PROBLEM DETAILS
Copy task for the material below: print the line with "Instruction: Tick the Public Widget checkbox" and every line after it to the end, exactly as written, without the pictures.

═════ EXERCISE MATERIALS ═════

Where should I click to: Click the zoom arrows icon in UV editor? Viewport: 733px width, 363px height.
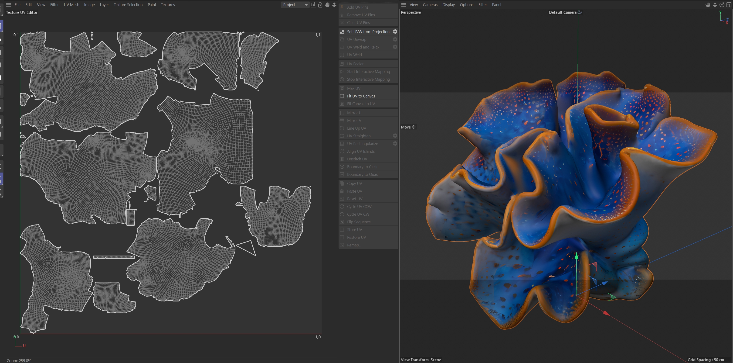[334, 5]
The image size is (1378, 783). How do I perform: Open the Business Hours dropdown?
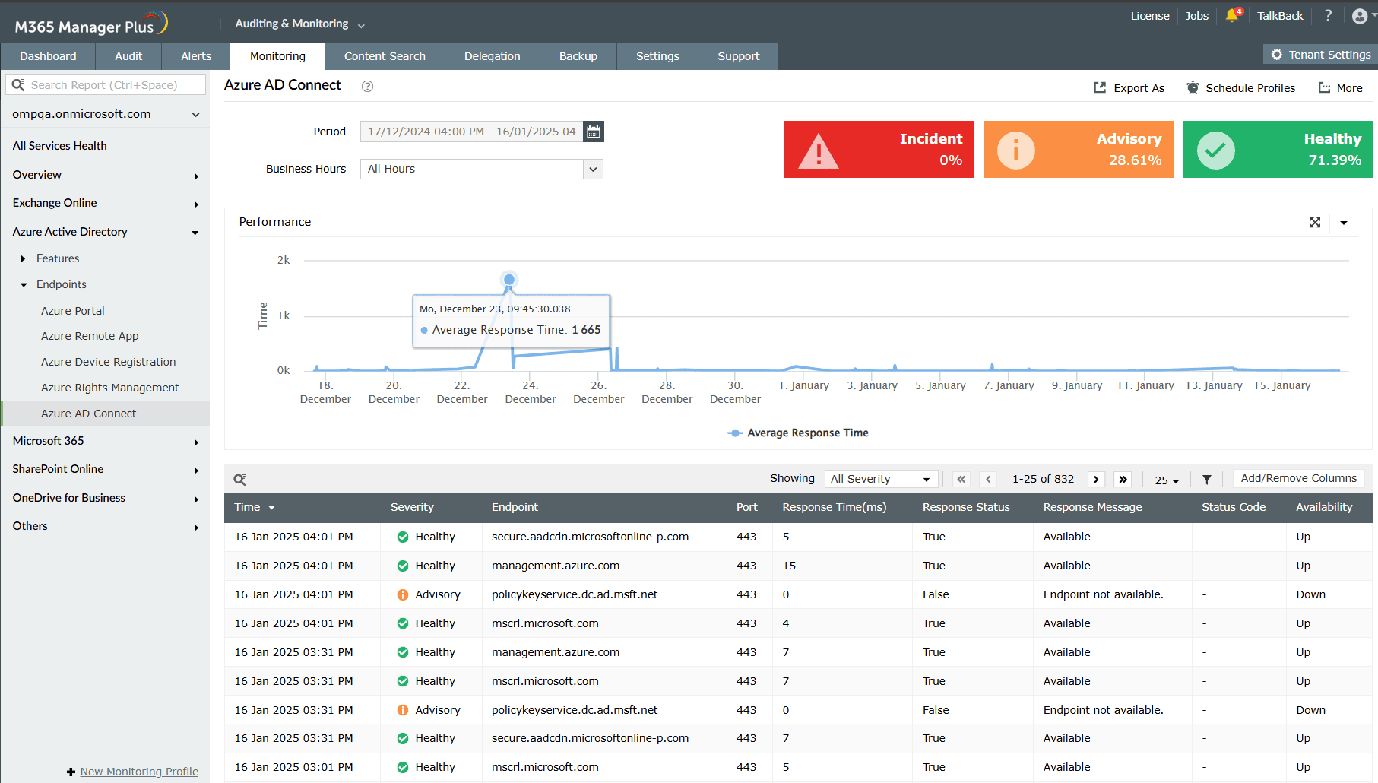pos(592,168)
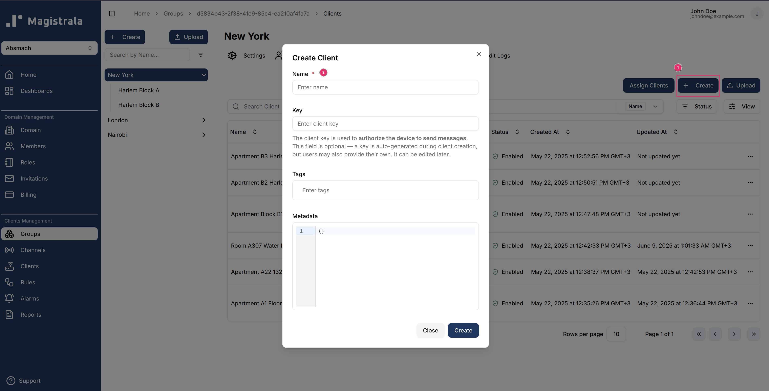Select Channels in the sidebar
Screen dimensions: 769x391
point(33,250)
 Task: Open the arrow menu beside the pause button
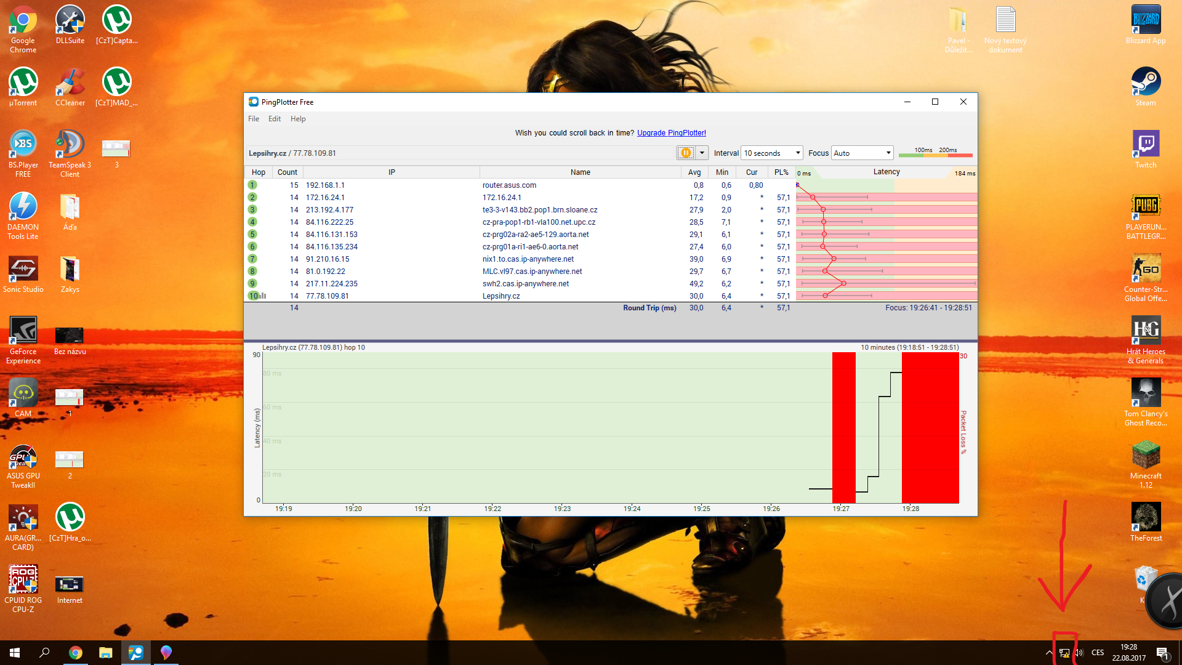[702, 153]
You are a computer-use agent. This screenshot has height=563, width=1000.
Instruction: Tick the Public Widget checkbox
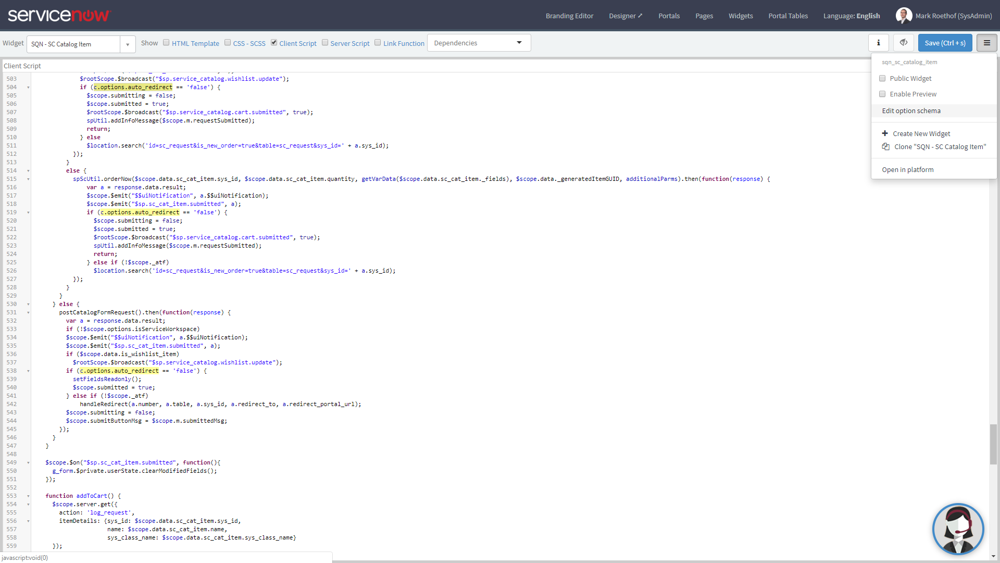pos(882,78)
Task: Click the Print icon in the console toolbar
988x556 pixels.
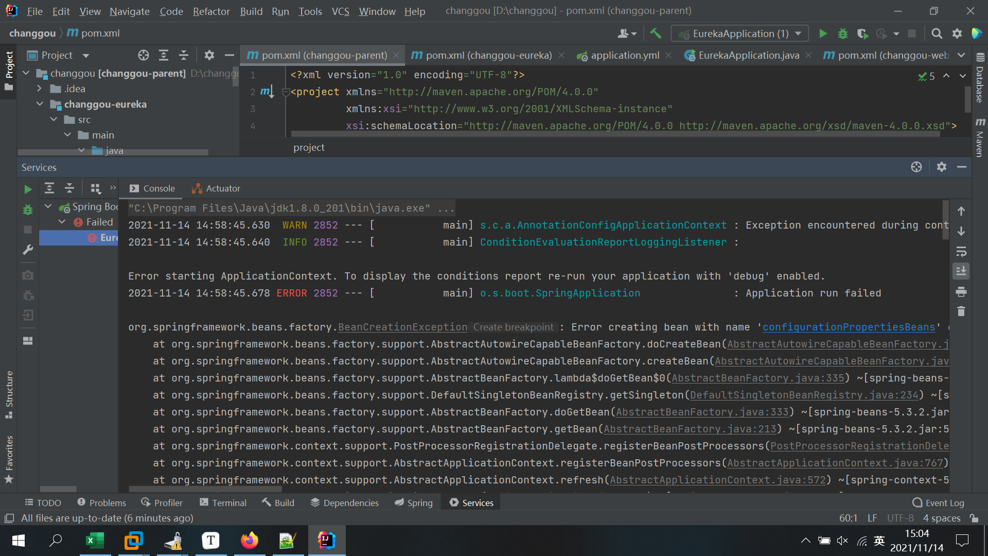Action: coord(961,292)
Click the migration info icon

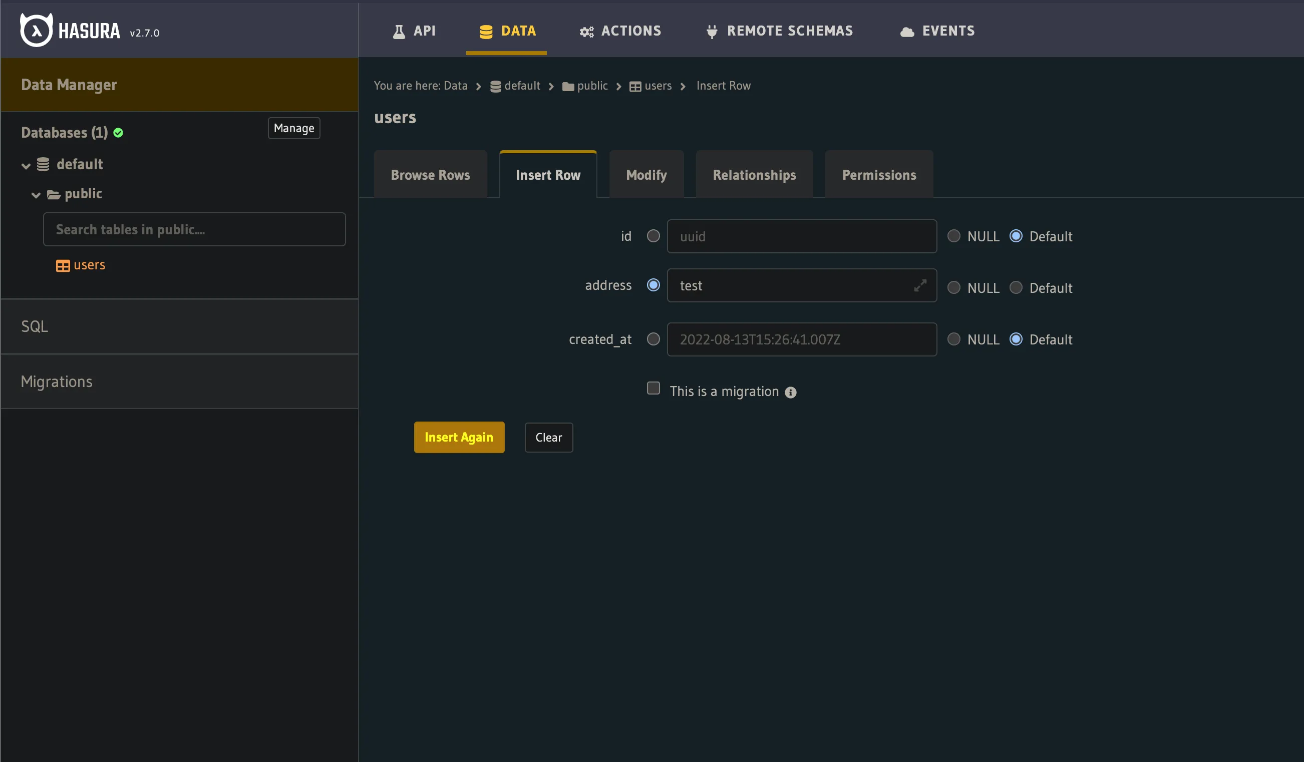pos(790,392)
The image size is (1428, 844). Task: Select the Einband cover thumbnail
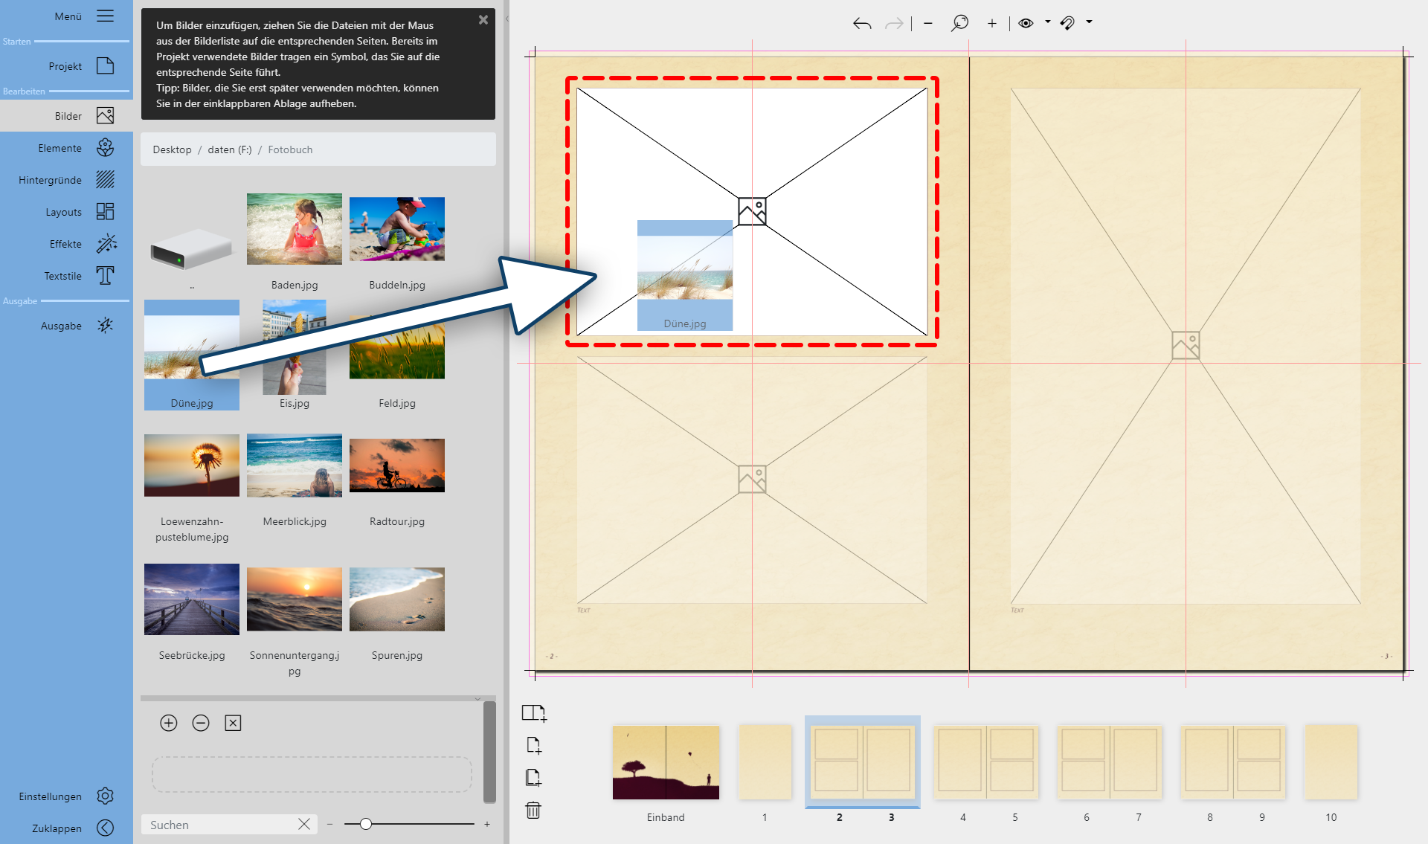666,763
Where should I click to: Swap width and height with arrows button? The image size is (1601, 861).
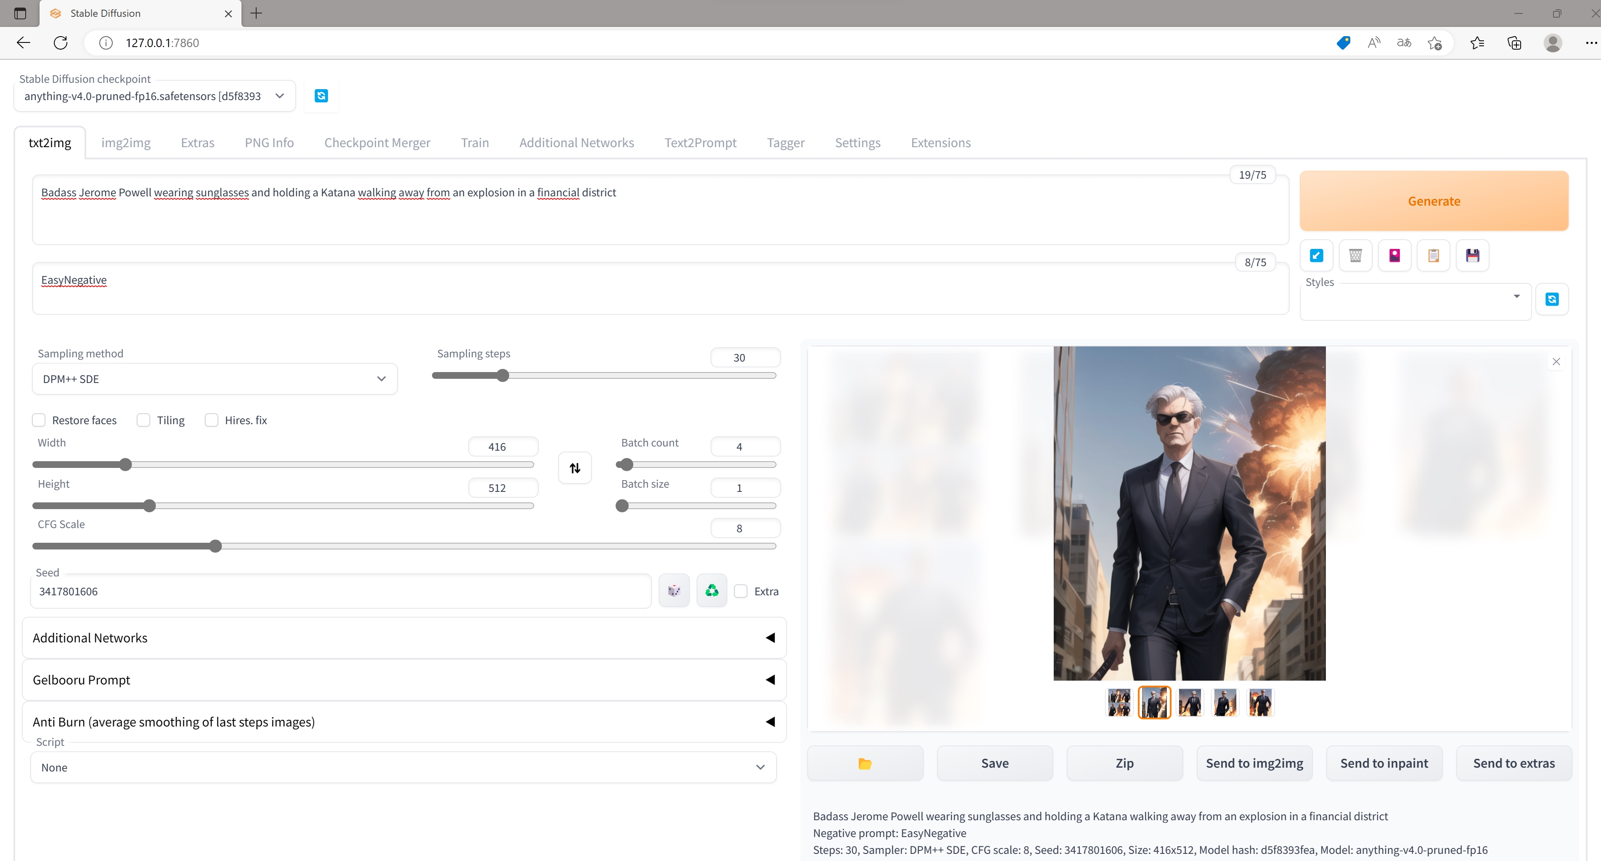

═════

OUTPUT OF THE EXERCISE
Instruction: Tick the Public Widget checkbox
pos(882,78)
Task: Click the Print icon in the console toolbar
988x556 pixels.
Action: coord(961,292)
Click the migration info icon

pos(790,392)
The image size is (1428, 844). Task: Select the Einband cover thumbnail
666,763
Where should I click to: Swap width and height with arrows button? The image size is (1601, 861).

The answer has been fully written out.